3D printing on the move: UW device can map a room and print custom items in desired space
Printing a new gadget or art piece from a tabletop 3D printer is all fine and good. But what if the printer was mobile, and could move around a house taking measurements and creating objects in a desired space?
That’s the reality with a new University of Washington project called MobiPrint, which can automatically take measurements in a room and then print objects onto the floor. A prototype device, seen in action in the video below, is built onto a modified vacuum robot.
The possibilities for various printed objects range from artistic flourishes to accessibility features, such as tactile markers for blind and low-vision people or a ramp to cover an uneven flooring transition.
Before it starts printing, MobiPrint autonomously roams an indoor space and uses LiDAR to map it. A design tool converts the map into an interactive canvas. Users can upload a design or choose from MobiPrint’s library of objects.
The user then picks a location on the map to print the object, working with the design interface to scale and position the job. Finally, the robot moves to the location and prints the object directly onto the floor, using common 3D printing bioplastic.

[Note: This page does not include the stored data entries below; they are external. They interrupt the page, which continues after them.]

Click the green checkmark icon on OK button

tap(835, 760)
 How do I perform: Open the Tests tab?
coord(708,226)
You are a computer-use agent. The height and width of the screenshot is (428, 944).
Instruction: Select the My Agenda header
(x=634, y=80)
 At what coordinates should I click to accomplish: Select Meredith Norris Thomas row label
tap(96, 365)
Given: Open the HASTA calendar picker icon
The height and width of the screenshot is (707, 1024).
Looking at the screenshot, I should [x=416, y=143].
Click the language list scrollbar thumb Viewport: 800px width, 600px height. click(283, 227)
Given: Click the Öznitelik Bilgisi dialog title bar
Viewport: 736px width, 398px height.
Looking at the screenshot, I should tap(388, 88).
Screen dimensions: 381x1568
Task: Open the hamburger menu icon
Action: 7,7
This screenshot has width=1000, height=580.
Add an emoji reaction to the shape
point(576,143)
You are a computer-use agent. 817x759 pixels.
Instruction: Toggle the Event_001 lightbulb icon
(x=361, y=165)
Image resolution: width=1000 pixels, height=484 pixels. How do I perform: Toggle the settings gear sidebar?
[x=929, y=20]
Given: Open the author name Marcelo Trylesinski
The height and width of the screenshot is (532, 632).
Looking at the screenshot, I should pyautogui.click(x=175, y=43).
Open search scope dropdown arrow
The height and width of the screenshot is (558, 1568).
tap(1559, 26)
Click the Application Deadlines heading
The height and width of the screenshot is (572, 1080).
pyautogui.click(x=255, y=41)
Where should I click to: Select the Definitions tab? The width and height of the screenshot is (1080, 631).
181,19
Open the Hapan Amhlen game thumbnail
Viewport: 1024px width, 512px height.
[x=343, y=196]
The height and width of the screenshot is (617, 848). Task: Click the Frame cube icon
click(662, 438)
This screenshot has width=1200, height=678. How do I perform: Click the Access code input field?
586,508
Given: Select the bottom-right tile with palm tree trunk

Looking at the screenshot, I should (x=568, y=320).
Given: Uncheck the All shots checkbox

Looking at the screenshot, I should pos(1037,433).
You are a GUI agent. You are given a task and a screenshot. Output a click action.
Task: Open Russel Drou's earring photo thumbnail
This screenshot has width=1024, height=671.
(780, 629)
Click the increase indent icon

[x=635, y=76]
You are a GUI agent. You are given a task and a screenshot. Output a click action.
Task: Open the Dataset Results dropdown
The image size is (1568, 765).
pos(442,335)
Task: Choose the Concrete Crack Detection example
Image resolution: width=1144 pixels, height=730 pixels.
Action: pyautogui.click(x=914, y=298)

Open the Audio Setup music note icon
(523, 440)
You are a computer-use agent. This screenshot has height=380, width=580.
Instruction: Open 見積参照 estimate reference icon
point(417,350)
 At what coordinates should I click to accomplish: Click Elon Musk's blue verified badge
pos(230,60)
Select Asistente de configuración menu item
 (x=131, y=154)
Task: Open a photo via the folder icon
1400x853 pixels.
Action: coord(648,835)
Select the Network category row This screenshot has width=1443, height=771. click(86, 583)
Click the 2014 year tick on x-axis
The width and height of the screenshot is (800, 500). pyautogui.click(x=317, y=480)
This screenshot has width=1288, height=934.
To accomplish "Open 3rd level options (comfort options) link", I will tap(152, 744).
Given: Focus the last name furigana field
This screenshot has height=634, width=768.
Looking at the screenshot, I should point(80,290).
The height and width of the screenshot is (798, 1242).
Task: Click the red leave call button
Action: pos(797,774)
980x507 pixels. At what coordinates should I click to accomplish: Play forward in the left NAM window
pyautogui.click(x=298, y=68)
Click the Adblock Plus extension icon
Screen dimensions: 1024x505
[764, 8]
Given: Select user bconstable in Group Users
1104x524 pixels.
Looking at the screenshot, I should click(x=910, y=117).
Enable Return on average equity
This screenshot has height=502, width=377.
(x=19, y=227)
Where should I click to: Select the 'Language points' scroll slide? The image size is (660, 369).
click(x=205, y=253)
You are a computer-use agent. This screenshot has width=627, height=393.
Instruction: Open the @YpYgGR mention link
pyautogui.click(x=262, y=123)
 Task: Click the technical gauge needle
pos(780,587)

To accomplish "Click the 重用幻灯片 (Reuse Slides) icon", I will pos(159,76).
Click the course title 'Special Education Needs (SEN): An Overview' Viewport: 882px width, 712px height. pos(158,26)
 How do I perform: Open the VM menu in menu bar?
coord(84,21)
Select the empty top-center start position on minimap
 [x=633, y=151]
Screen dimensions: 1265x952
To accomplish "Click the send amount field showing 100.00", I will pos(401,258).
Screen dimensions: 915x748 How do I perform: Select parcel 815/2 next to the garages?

Daniel Campos Zamora, a doctoral student in the Paul G. Allen School of Computer Science & Engineering, said the goal is to push 3D printing further and further into the world, and lower the barriers for people to use it.
“How can we change the built environment and tailor spaces for peoples’ specific needs — for accessibility, for taste?” Zamora told UW News.
The UW team presented its work Oct. 15 at the ACM Symposium on User Interface Software and Technology in Pittsburgh. Liang He, an assistant professor at Purdue University, who was a doctoral student in the Allen School while doing this research, is a co-author on the paper. The research was funded by the National Science Foundation.